[Records for locating displayed items]
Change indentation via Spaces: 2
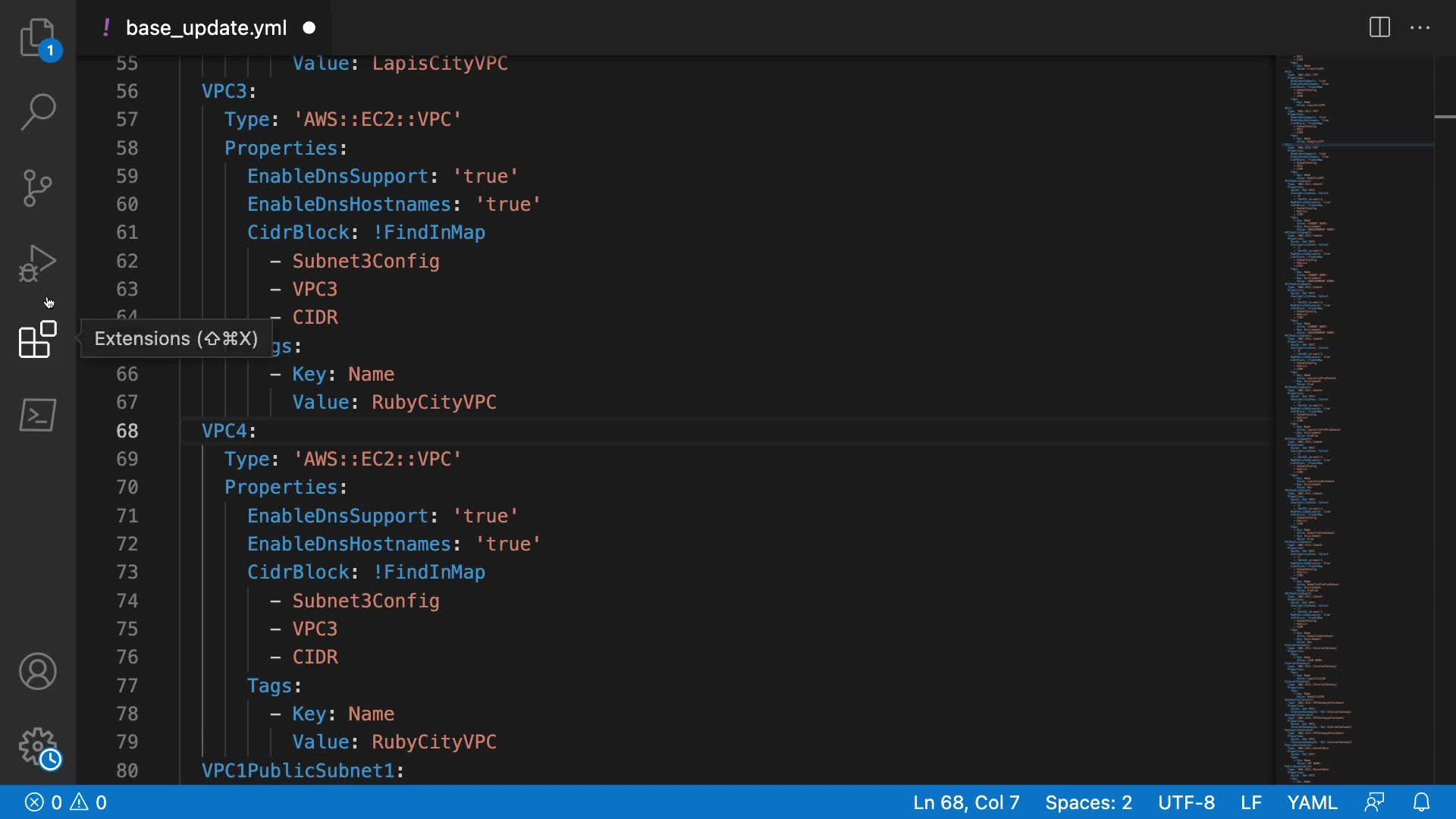This screenshot has height=819, width=1456. [x=1088, y=802]
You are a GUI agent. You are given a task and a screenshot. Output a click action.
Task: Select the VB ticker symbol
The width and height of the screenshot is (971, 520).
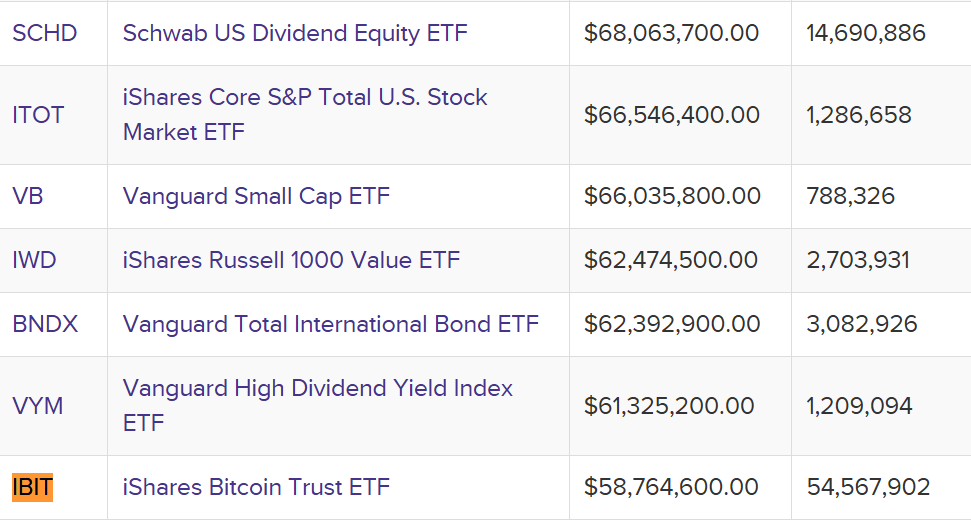pyautogui.click(x=28, y=196)
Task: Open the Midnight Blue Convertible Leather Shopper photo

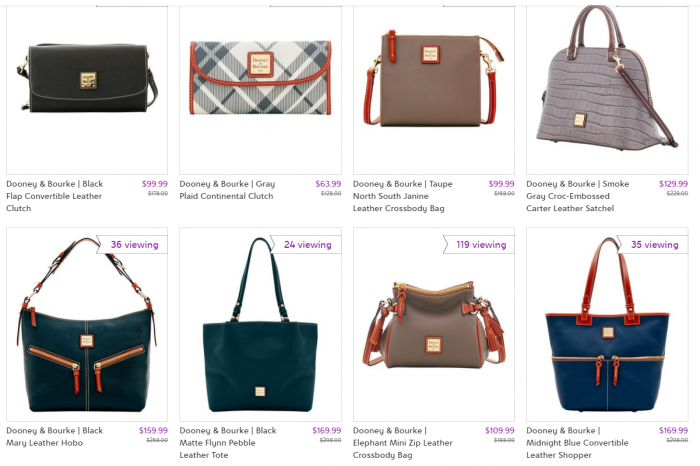Action: coord(607,325)
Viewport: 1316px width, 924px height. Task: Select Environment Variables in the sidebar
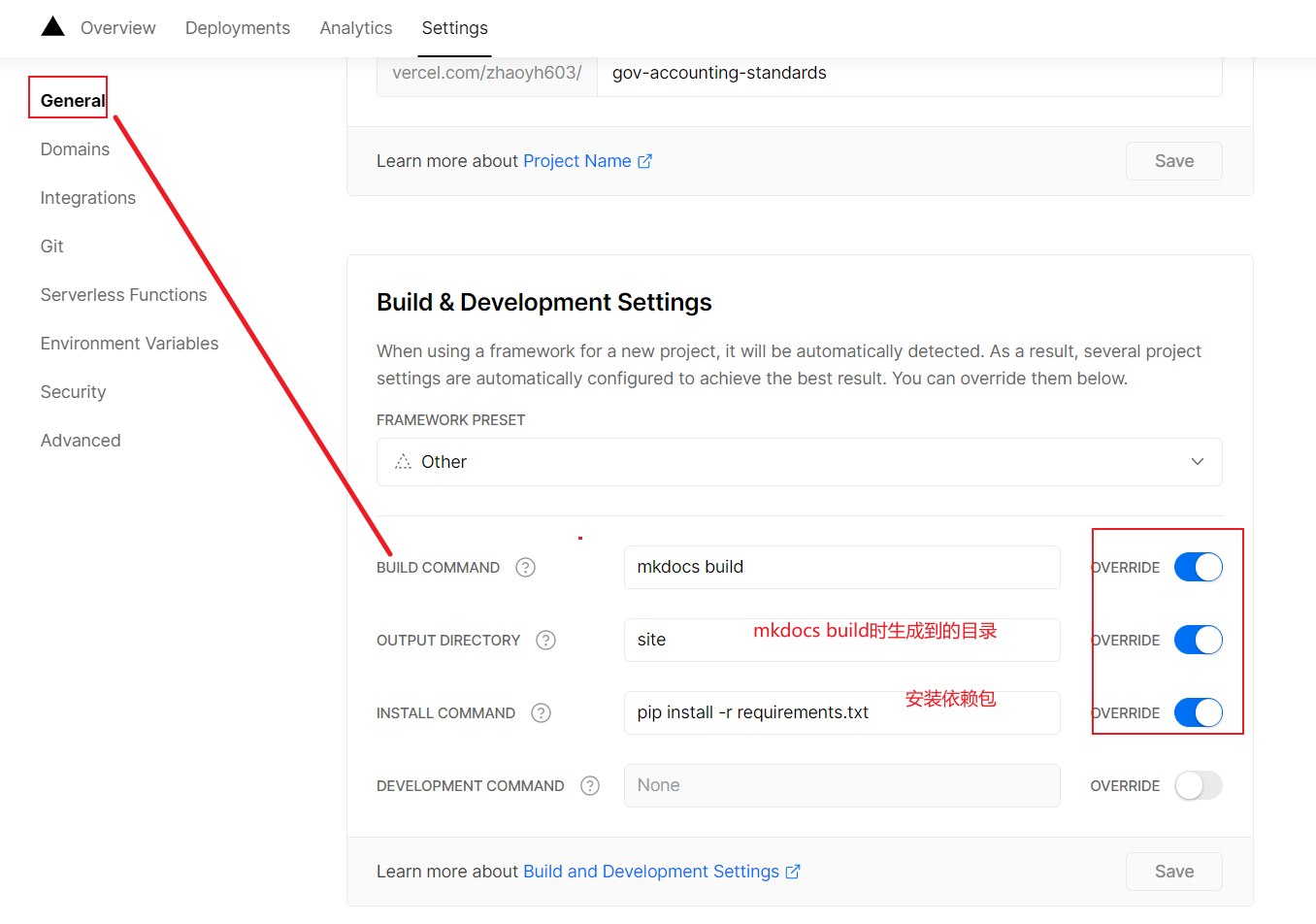click(x=129, y=344)
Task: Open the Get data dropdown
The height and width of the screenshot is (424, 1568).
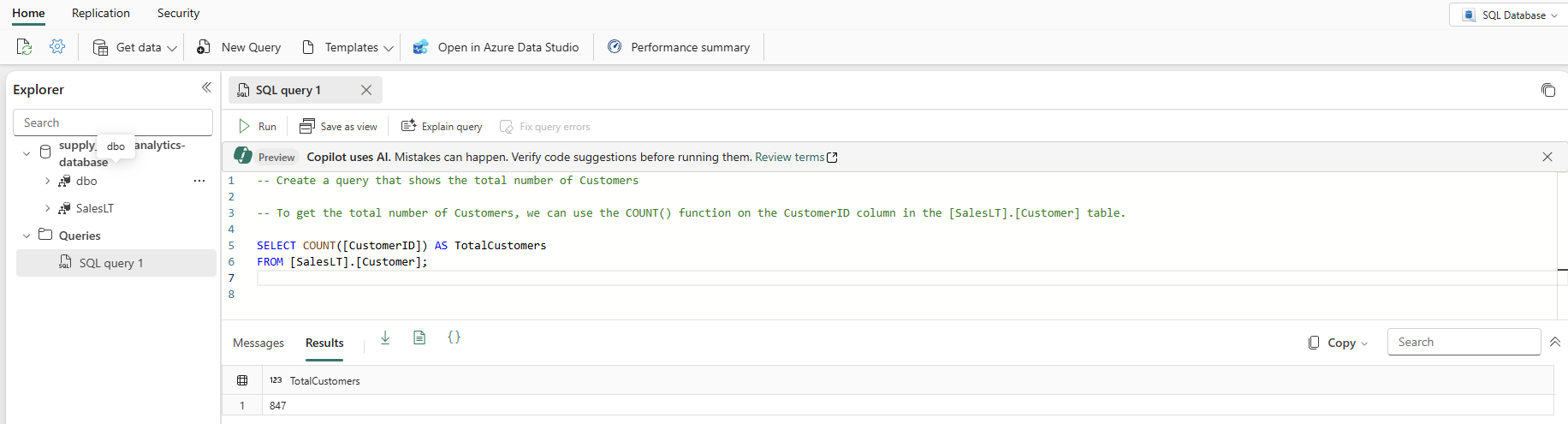Action: (x=135, y=48)
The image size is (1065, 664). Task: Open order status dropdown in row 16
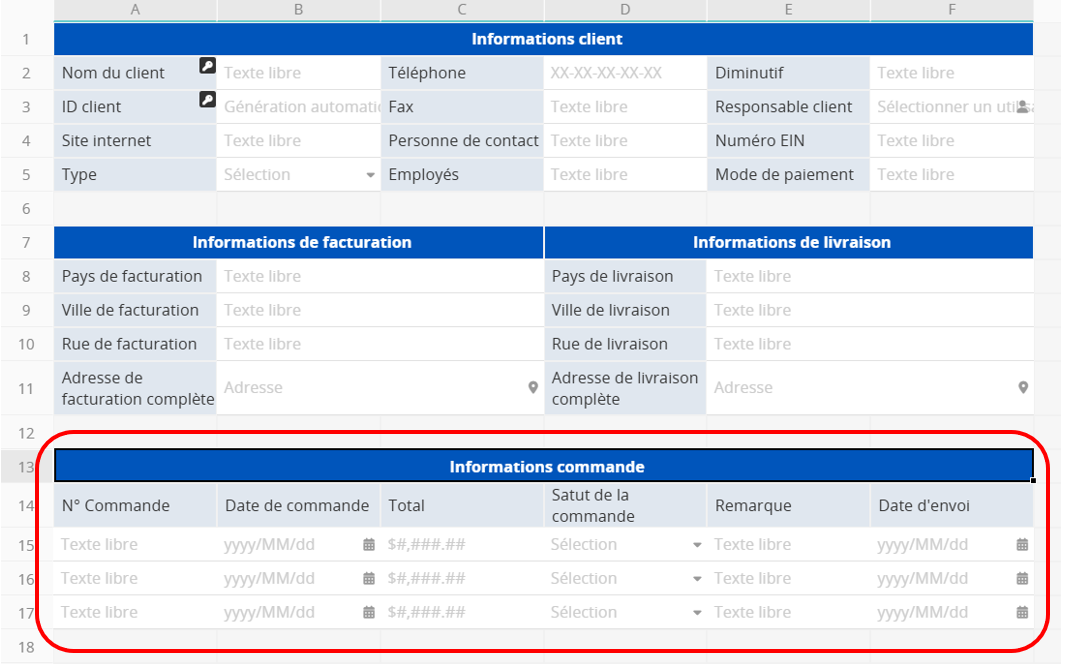point(697,579)
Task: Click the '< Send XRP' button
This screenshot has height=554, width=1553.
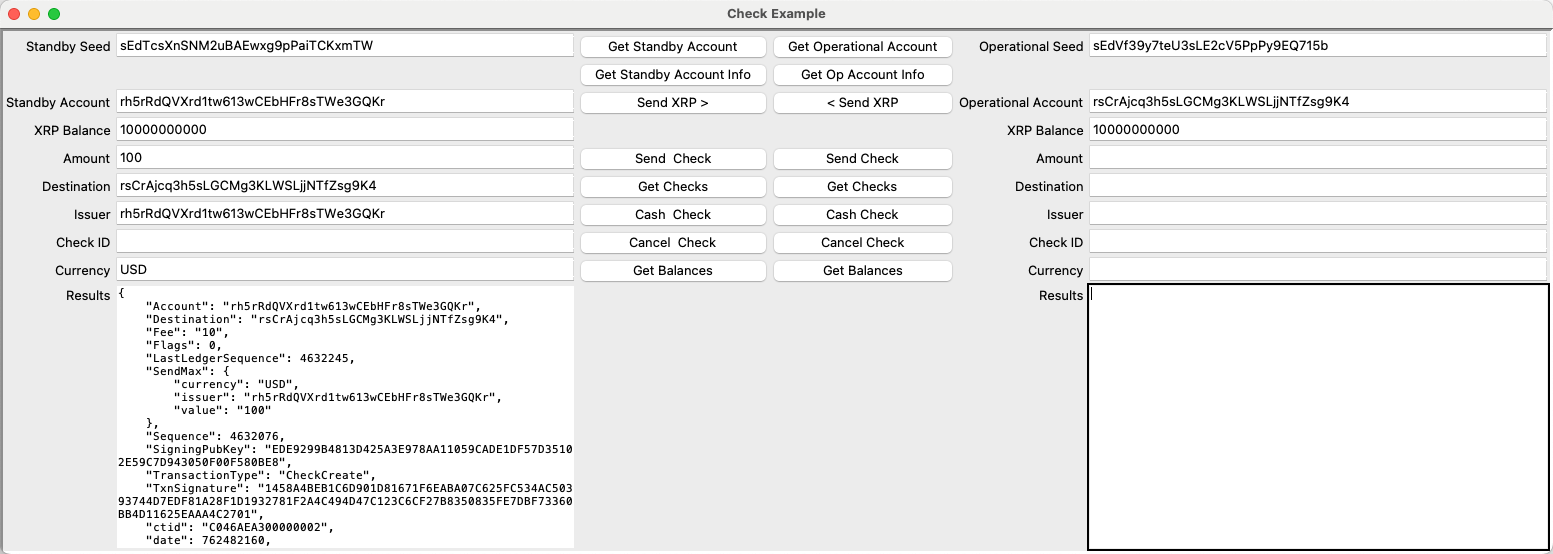Action: pyautogui.click(x=862, y=102)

▶ **Required task**: Copy out each line of the data above verbatim, leaving out the pictures.

▶ **Exercise response**:
Change indentation via Spaces: 2
This screenshot has height=819, width=1456. [x=1088, y=802]
You are a GUI agent. You are given a task and a screenshot. Output a click action.
Task: Select the VB ticker symbol
The width and height of the screenshot is (971, 520).
pyautogui.click(x=28, y=196)
Task: Open the Midnight Blue Convertible Leather Shopper photo

Action: coord(607,325)
Viewport: 1316px width, 924px height. Task: Select Environment Variables in the sidebar
click(x=129, y=344)
Task: Open the Get data dropdown
The height and width of the screenshot is (424, 1568).
Action: (x=135, y=48)
The image size is (1065, 664). Task: Open order status dropdown in row 16
point(697,579)
Task: Click the '< Send XRP' button
This screenshot has height=554, width=1553.
Action: pyautogui.click(x=862, y=102)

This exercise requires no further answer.